[Records for this exercise — start]

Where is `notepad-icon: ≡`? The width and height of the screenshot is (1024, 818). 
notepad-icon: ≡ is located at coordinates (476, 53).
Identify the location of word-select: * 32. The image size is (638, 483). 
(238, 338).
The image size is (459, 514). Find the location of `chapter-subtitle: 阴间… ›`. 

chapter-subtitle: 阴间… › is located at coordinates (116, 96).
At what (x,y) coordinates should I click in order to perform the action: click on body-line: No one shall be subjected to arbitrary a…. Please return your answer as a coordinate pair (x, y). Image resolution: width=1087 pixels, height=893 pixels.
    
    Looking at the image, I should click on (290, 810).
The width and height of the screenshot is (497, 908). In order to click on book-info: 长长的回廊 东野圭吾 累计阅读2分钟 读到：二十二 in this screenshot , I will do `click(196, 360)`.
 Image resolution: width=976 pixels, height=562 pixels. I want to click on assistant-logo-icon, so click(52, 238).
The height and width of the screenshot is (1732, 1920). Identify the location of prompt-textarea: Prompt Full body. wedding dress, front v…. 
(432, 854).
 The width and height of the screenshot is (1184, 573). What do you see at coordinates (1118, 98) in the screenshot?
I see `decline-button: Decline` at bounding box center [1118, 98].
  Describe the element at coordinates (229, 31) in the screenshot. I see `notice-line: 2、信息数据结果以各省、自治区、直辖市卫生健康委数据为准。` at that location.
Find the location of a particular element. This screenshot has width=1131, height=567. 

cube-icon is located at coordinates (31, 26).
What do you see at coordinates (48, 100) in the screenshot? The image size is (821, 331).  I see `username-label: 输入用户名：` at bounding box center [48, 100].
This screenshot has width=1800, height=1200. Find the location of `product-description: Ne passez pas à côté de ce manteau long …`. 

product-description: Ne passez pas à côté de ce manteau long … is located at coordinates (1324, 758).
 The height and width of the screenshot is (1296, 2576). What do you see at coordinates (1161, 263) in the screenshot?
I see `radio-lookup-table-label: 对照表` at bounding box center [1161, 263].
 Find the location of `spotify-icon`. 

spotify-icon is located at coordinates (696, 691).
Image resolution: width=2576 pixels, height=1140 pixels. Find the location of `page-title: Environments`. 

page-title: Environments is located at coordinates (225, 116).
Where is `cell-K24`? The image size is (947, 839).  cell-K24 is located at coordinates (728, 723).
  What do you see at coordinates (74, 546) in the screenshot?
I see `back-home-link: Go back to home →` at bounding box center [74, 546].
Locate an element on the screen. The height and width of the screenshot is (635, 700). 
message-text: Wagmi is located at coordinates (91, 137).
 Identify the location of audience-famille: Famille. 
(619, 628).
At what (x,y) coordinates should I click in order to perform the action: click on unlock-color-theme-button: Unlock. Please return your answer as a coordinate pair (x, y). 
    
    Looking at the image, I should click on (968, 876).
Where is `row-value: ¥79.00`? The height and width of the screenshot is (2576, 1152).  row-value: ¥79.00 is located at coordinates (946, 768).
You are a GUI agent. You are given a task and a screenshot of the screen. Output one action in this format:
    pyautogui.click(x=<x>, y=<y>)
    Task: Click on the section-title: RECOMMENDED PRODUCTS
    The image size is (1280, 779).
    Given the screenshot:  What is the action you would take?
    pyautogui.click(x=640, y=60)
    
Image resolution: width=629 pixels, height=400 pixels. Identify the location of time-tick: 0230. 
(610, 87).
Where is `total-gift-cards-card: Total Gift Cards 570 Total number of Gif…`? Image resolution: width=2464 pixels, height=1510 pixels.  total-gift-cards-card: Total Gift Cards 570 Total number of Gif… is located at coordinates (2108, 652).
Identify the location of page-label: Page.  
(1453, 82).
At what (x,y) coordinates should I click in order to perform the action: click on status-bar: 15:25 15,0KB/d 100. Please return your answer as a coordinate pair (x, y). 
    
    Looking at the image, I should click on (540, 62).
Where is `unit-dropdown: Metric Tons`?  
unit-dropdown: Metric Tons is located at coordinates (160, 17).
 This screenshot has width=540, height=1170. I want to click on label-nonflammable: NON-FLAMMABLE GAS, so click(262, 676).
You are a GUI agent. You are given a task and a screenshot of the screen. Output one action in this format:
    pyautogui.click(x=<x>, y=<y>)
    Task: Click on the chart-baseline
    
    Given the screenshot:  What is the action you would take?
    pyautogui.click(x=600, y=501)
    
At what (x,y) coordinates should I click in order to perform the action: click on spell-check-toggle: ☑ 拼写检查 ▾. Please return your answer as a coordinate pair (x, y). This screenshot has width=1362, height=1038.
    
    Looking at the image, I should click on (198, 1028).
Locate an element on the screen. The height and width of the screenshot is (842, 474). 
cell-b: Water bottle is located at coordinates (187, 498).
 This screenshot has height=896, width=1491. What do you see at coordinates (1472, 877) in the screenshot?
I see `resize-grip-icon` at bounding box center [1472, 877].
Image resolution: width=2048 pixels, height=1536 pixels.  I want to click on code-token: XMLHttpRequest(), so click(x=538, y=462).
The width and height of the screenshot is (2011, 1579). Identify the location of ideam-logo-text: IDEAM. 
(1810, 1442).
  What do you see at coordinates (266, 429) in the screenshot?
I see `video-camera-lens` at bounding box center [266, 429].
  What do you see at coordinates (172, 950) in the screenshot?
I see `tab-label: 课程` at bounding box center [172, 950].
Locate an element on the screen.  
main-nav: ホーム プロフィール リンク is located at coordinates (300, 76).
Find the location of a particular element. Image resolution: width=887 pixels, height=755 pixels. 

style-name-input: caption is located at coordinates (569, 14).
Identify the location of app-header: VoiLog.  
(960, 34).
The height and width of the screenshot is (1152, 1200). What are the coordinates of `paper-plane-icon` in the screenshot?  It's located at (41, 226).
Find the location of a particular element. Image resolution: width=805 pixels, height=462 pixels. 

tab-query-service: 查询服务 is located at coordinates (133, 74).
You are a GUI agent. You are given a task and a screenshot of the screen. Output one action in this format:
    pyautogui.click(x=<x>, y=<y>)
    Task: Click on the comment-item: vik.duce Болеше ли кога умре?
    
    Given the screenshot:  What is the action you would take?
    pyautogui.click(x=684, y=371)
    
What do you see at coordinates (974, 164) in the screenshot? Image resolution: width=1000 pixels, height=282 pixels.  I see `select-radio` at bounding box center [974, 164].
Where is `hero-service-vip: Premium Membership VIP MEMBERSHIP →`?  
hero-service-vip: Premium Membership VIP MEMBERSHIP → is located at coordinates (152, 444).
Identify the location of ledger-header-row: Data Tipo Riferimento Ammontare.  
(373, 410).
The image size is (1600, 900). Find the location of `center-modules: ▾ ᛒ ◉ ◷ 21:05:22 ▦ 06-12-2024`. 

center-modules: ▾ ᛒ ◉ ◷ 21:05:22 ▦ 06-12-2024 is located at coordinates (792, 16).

[Records for this exercise — finish]

Work task -> Please print the whole listing above again, line for line, without changing anything.

Solution for this problem ->
Where is `notepad-icon: ≡`? The width and height of the screenshot is (1024, 818). 
notepad-icon: ≡ is located at coordinates (476, 53).
Identify the location of word-select: * 32. The image size is (638, 483). 
(238, 338).
The image size is (459, 514). Find the location of `chapter-subtitle: 阴间… ›`. 

chapter-subtitle: 阴间… › is located at coordinates (116, 96).
At what (x,y) coordinates should I click in order to perform the action: click on body-line: No one shall be subjected to arbitrary a…. Please return your answer as a coordinate pair (x, y). Image resolution: width=1087 pixels, height=893 pixels.
    
    Looking at the image, I should click on (290, 810).
The width and height of the screenshot is (497, 908). In order to click on book-info: 长长的回廊 东野圭吾 累计阅读2分钟 读到：二十二 in this screenshot , I will do `click(196, 360)`.
 Image resolution: width=976 pixels, height=562 pixels. I want to click on assistant-logo-icon, so click(52, 238).
The height and width of the screenshot is (1732, 1920). Identify the location of prompt-textarea: Prompt Full body. wedding dress, front v…. 
(432, 854).
 The width and height of the screenshot is (1184, 573). What do you see at coordinates (1118, 98) in the screenshot?
I see `decline-button: Decline` at bounding box center [1118, 98].
  Describe the element at coordinates (229, 31) in the screenshot. I see `notice-line: 2、信息数据结果以各省、自治区、直辖市卫生健康委数据为准。` at that location.
Find the location of a particular element. This screenshot has width=1131, height=567. 

cube-icon is located at coordinates (31, 26).
What do you see at coordinates (48, 100) in the screenshot? The image size is (821, 331).  I see `username-label: 输入用户名：` at bounding box center [48, 100].
This screenshot has width=1800, height=1200. Find the location of `product-description: Ne passez pas à côté de ce manteau long …`. 

product-description: Ne passez pas à côté de ce manteau long … is located at coordinates (1324, 758).
 The height and width of the screenshot is (1296, 2576). What do you see at coordinates (1161, 263) in the screenshot?
I see `radio-lookup-table-label: 对照表` at bounding box center [1161, 263].
 Find the location of `spotify-icon`. 

spotify-icon is located at coordinates (696, 691).
Image resolution: width=2576 pixels, height=1140 pixels. Find the location of `page-title: Environments`. 

page-title: Environments is located at coordinates (225, 116).
Where is `cell-K24`? The image size is (947, 839).  cell-K24 is located at coordinates (728, 723).
  What do you see at coordinates (74, 546) in the screenshot?
I see `back-home-link: Go back to home →` at bounding box center [74, 546].
Locate an element on the screen. The height and width of the screenshot is (635, 700). 
message-text: Wagmi is located at coordinates (91, 137).
 Identify the location of audience-famille: Famille. 
(619, 628).
At what (x,y) coordinates should I click in order to perform the action: click on unlock-color-theme-button: Unlock. Please return your answer as a coordinate pair (x, y). 
    
    Looking at the image, I should click on (968, 876).
Where is `row-value: ¥79.00`? The height and width of the screenshot is (2576, 1152).  row-value: ¥79.00 is located at coordinates (946, 768).
You are a GUI agent. You are given a task and a screenshot of the screen. Output one action in this format:
    pyautogui.click(x=<x>, y=<y>)
    Task: Click on the section-title: RECOMMENDED PRODUCTS
    The image size is (1280, 779).
    Given the screenshot:  What is the action you would take?
    pyautogui.click(x=640, y=60)
    
Image resolution: width=629 pixels, height=400 pixels. Identify the location of time-tick: 0230. 
(610, 87).
Where is `total-gift-cards-card: Total Gift Cards 570 Total number of Gif…`? Image resolution: width=2464 pixels, height=1510 pixels.  total-gift-cards-card: Total Gift Cards 570 Total number of Gif… is located at coordinates (2108, 652).
Identify the location of page-label: Page.  
(1453, 82).
At what (x,y) coordinates should I click in order to perform the action: click on status-bar: 15:25 15,0KB/d 100. Please return your answer as a coordinate pair (x, y). 
    
    Looking at the image, I should click on (540, 62).
Where is `unit-dropdown: Metric Tons`?  
unit-dropdown: Metric Tons is located at coordinates (160, 17).
 This screenshot has width=540, height=1170. I want to click on label-nonflammable: NON-FLAMMABLE GAS, so click(262, 676).
You are a GUI agent. You are given a task and a screenshot of the screen. Output one action in this format:
    pyautogui.click(x=<x>, y=<y>)
    Task: Click on the chart-baseline
    
    Given the screenshot:  What is the action you would take?
    pyautogui.click(x=600, y=501)
    
At what (x,y) coordinates should I click in order to perform the action: click on spell-check-toggle: ☑ 拼写检查 ▾. Please return your answer as a coordinate pair (x, y). This screenshot has width=1362, height=1038.
    
    Looking at the image, I should click on (198, 1028).
Locate an element on the screen. The height and width of the screenshot is (842, 474). 
cell-b: Water bottle is located at coordinates (187, 498).
 This screenshot has height=896, width=1491. What do you see at coordinates (1472, 877) in the screenshot?
I see `resize-grip-icon` at bounding box center [1472, 877].
Image resolution: width=2048 pixels, height=1536 pixels.  I want to click on code-token: XMLHttpRequest(), so click(x=538, y=462).
The width and height of the screenshot is (2011, 1579). Identify the location of ideam-logo-text: IDEAM. 
(1810, 1442).
  What do you see at coordinates (266, 429) in the screenshot?
I see `video-camera-lens` at bounding box center [266, 429].
  What do you see at coordinates (172, 950) in the screenshot?
I see `tab-label: 课程` at bounding box center [172, 950].
Locate an element on the screen.  
main-nav: ホーム プロフィール リンク is located at coordinates (300, 76).
Find the location of a particular element. Image resolution: width=887 pixels, height=755 pixels. 

style-name-input: caption is located at coordinates (569, 14).
Identify the location of app-header: VoiLog.  
(960, 34).
The height and width of the screenshot is (1152, 1200). What are the coordinates of `paper-plane-icon` in the screenshot?  It's located at (41, 226).
Find the location of a particular element. Image resolution: width=805 pixels, height=462 pixels. 

tab-query-service: 查询服务 is located at coordinates (133, 74).
You are a GUI agent. You are given a task and a screenshot of the screen. Output one action in this format:
    pyautogui.click(x=<x>, y=<y>)
    Task: Click on the comment-item: vik.duce Болеше ли кога умре?
    
    Given the screenshot:  What is the action you would take?
    pyautogui.click(x=684, y=371)
    
What do you see at coordinates (974, 164) in the screenshot? Image resolution: width=1000 pixels, height=282 pixels.  I see `select-radio` at bounding box center [974, 164].
Where is `hero-service-vip: Premium Membership VIP MEMBERSHIP →`?  
hero-service-vip: Premium Membership VIP MEMBERSHIP → is located at coordinates (152, 444).
Identify the location of ledger-header-row: Data Tipo Riferimento Ammontare.  
(373, 410).
The image size is (1600, 900). Find the location of `center-modules: ▾ ᛒ ◉ ◷ 21:05:22 ▦ 06-12-2024`. 

center-modules: ▾ ᛒ ◉ ◷ 21:05:22 ▦ 06-12-2024 is located at coordinates (792, 16).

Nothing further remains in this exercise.